Hospice will not help you commit suicide or administer any type of lethal treatment or injection. Hospice staff members are trained in talking with you about your concerns and fears, but we are committed to providing the support and the care to allow a peaceful natural death to occur.
Hospice pays for all your medicines and your families’ medicines.
Hospice pays only for medications related to the terminal illness, and to keeping the patient comfortable. We do not supervise or provide medical care to our patient’s families. If you have private insurance, it may continue to pay for your other medications as before.
You can’t leave your home if you are in Hospice, and you can’t go to the hospital.
There is no homebound rule for hospice patients. They are encouraged to travel outside the home as much as they are able. If you have an emergency unrelated to the hospice terminal diagnosis, you will have regular medical benefits for hospitalizations. If you think you need to go to the hospital for symptom control related to your terminal condition, YOU MUST CALL THE HOSPICE NURSE TO ARRANGE IT. Short-term hospitalizations are available under the hospice Medicare benefit.

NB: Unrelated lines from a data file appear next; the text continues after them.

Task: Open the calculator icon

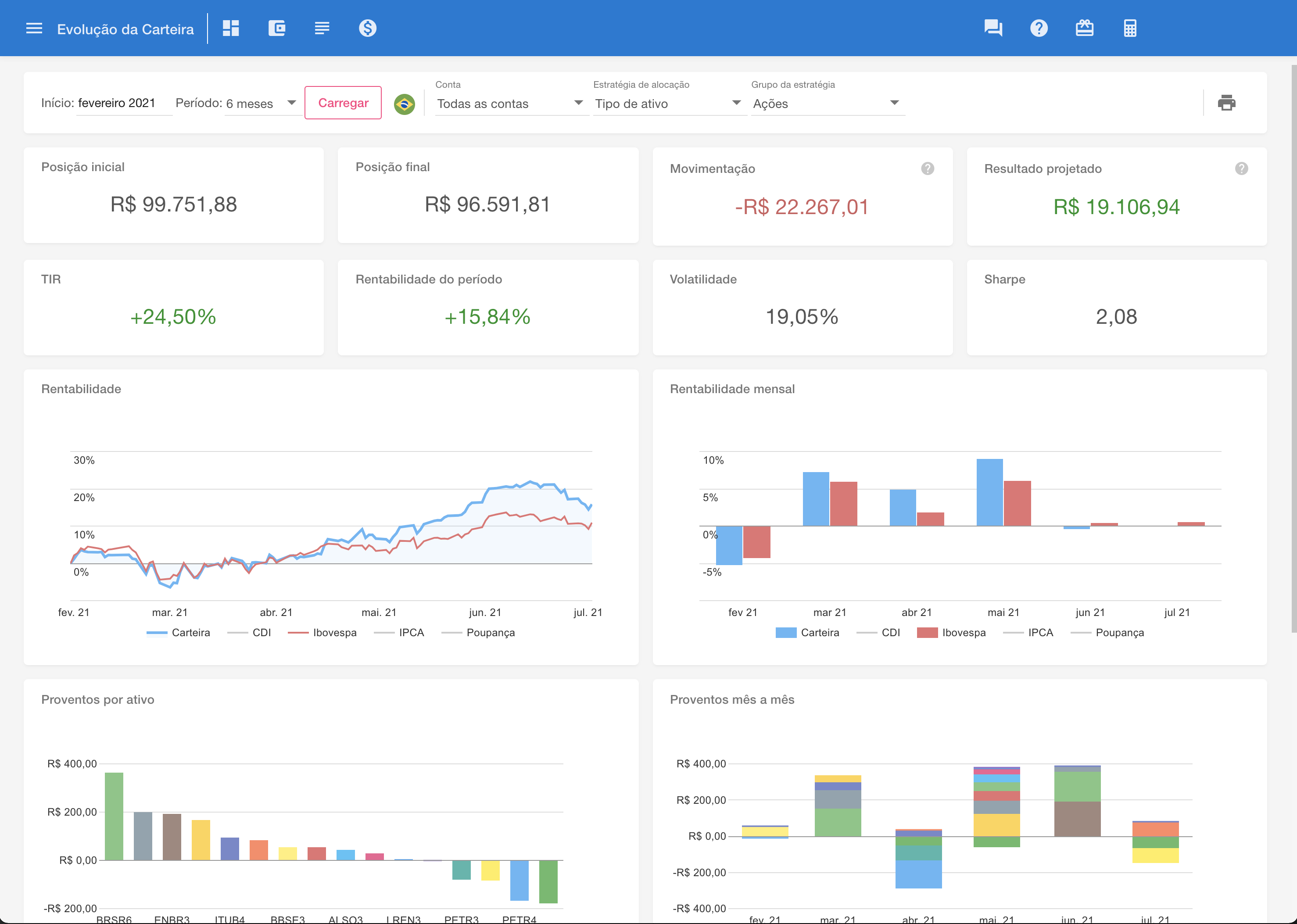Action: 1130,29
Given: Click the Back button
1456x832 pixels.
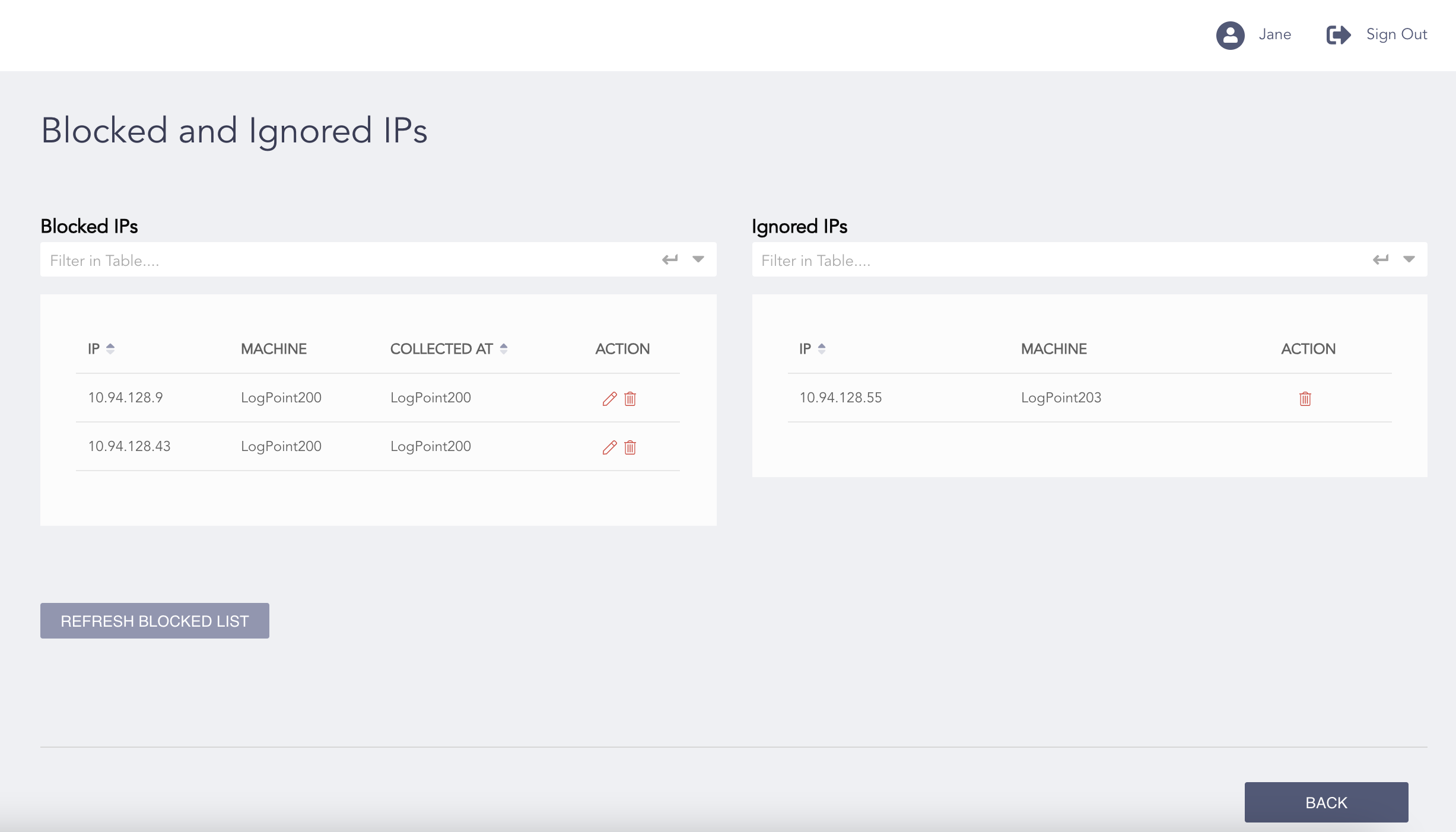Looking at the screenshot, I should 1326,802.
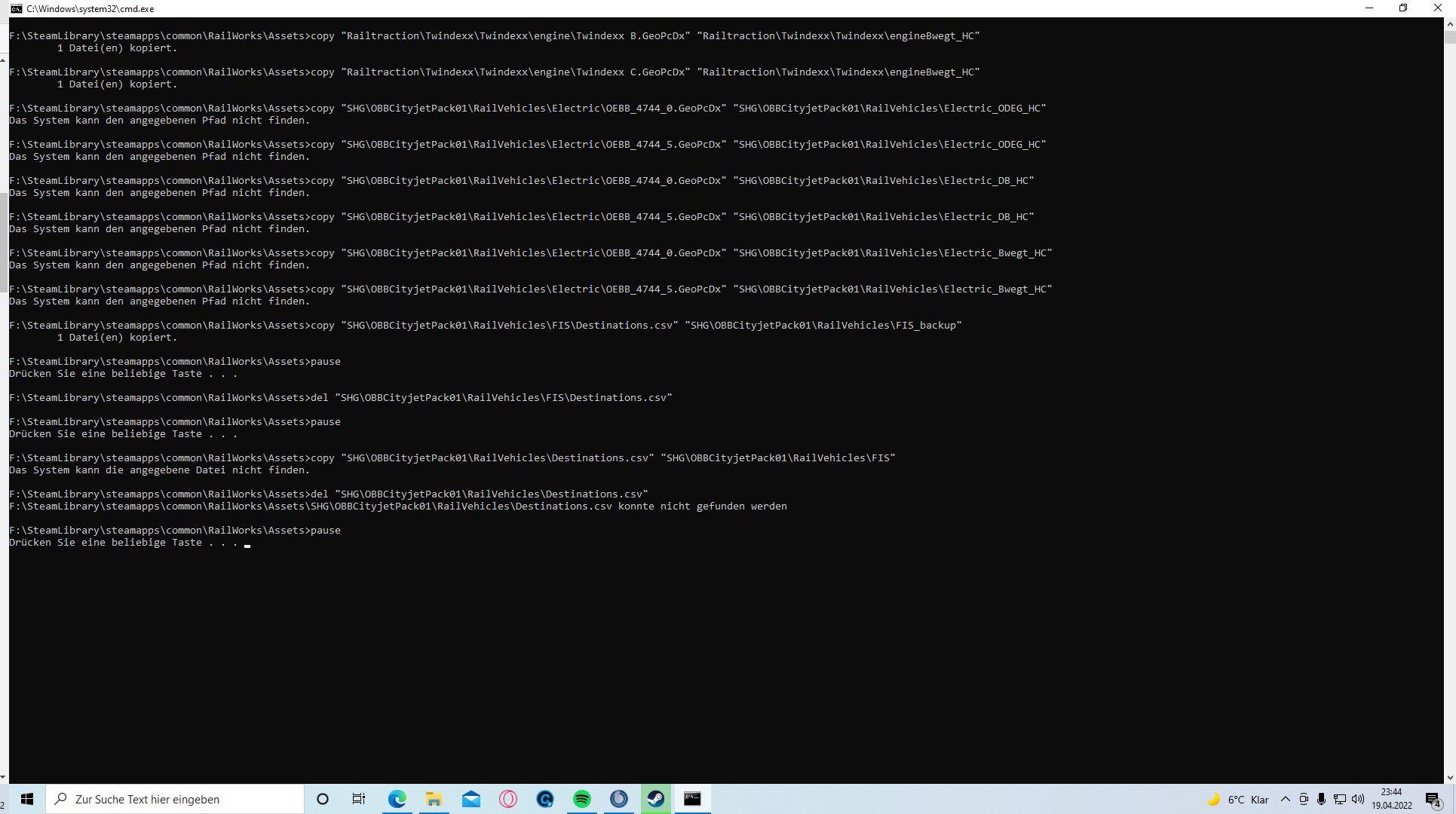Open File Explorer from the taskbar
The height and width of the screenshot is (814, 1456).
pyautogui.click(x=434, y=799)
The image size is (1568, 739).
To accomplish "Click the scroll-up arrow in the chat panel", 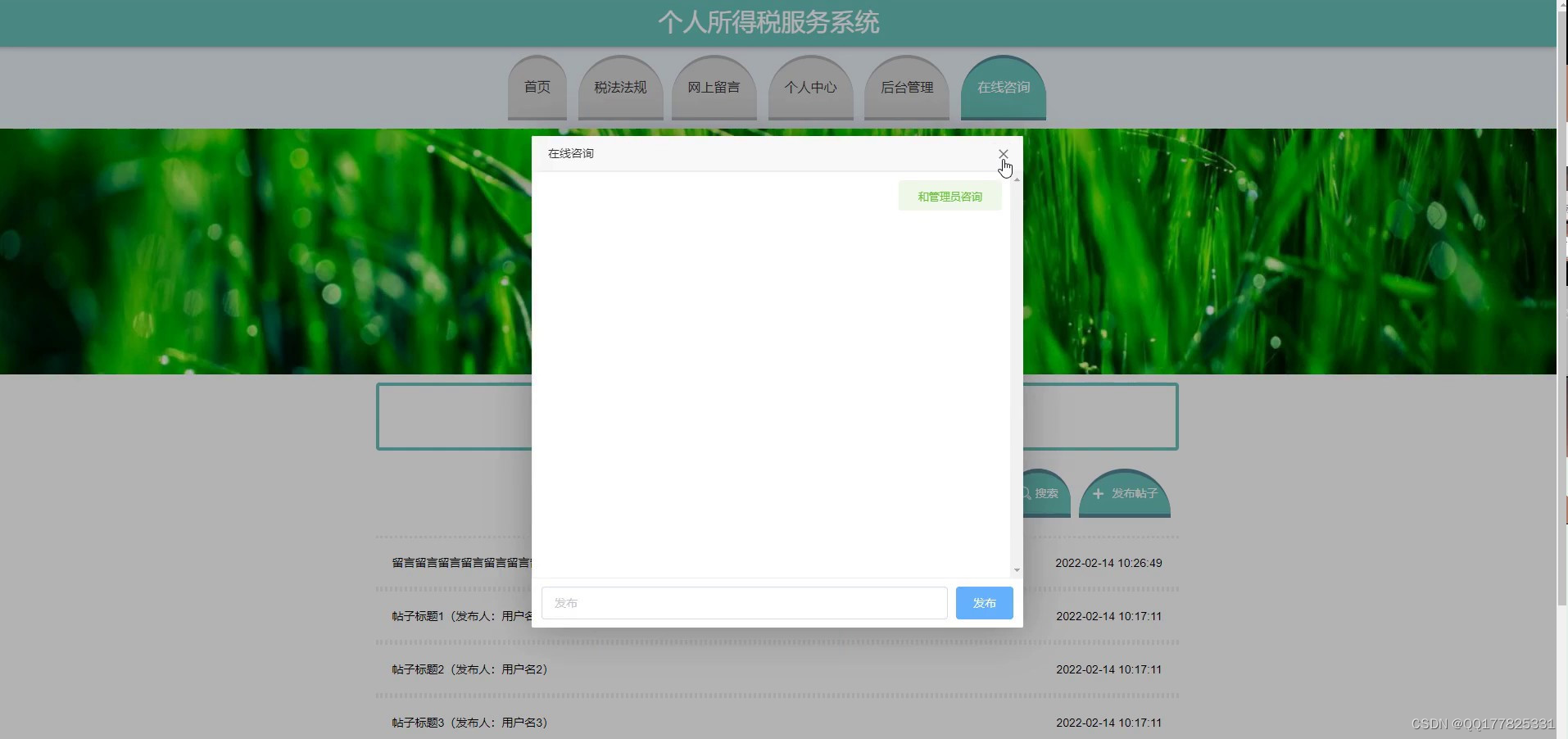I will click(1015, 179).

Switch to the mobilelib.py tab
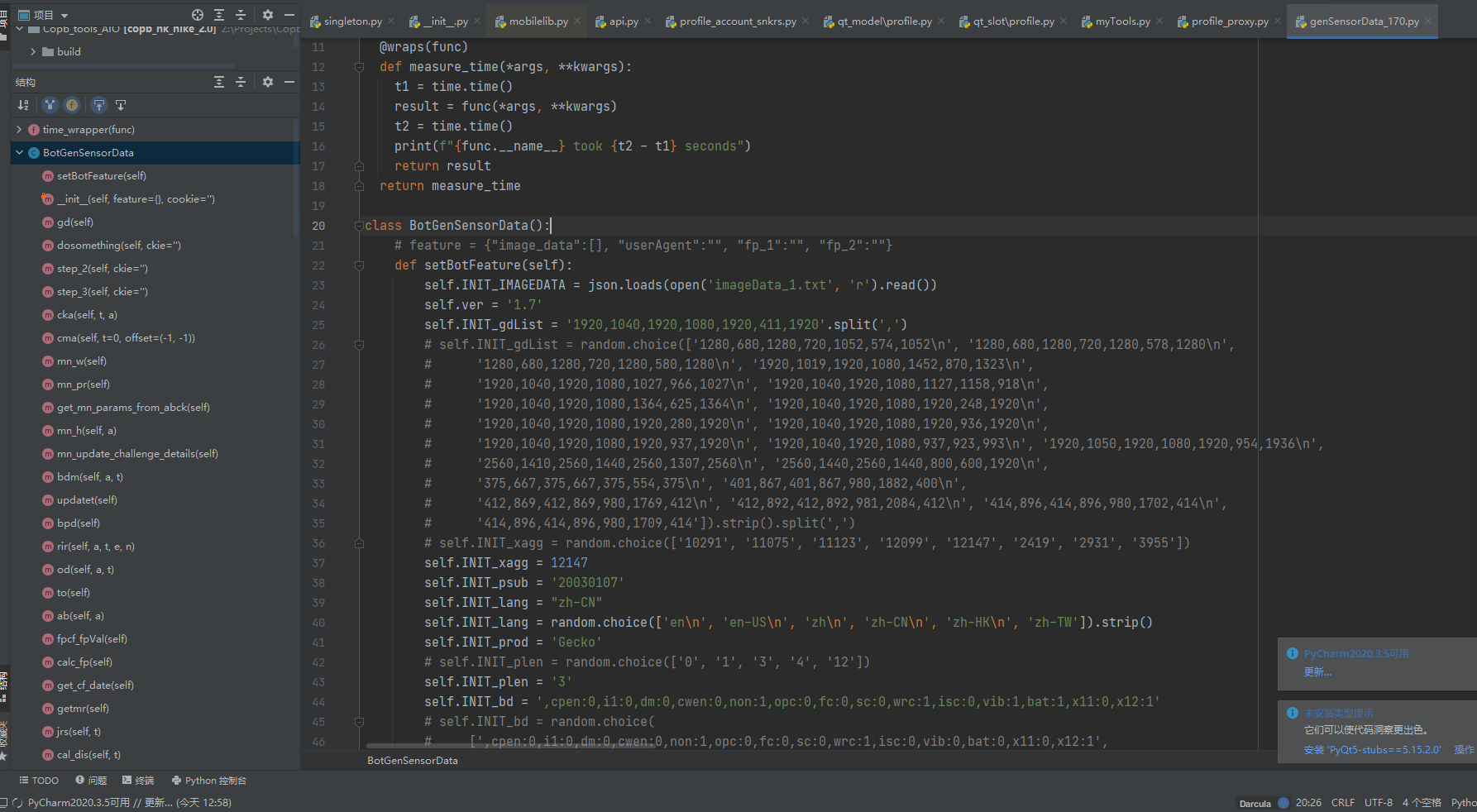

Hospice is an all volunteer agency.
Volunteers are an important part of our hospice services. Volunteers can provide services such as running errands or sitting and visiting with the patient. The staff members providing professional services, including the chaplain, are all paid staff.
Hospice nurses will give 24 hour care and administer all your medicine.
Hospice nurses are on call 24 hours a day and can provide care in an emergency situation. The Primary Caregiver is responsible for providing or obtaining 24-hour care for a patient if it is needed. Volunteers cannot administer medication, and staff does not make visits to give routine medications.
You can’t have hospice if you are in a nursing home.
Hospice can provide the same services to nursing home patients as they do for others. Medicare, Medicaid and some private insurance will pay for routine hospice care to patients with a terminal diagnosis who happen to reside in a nursing home.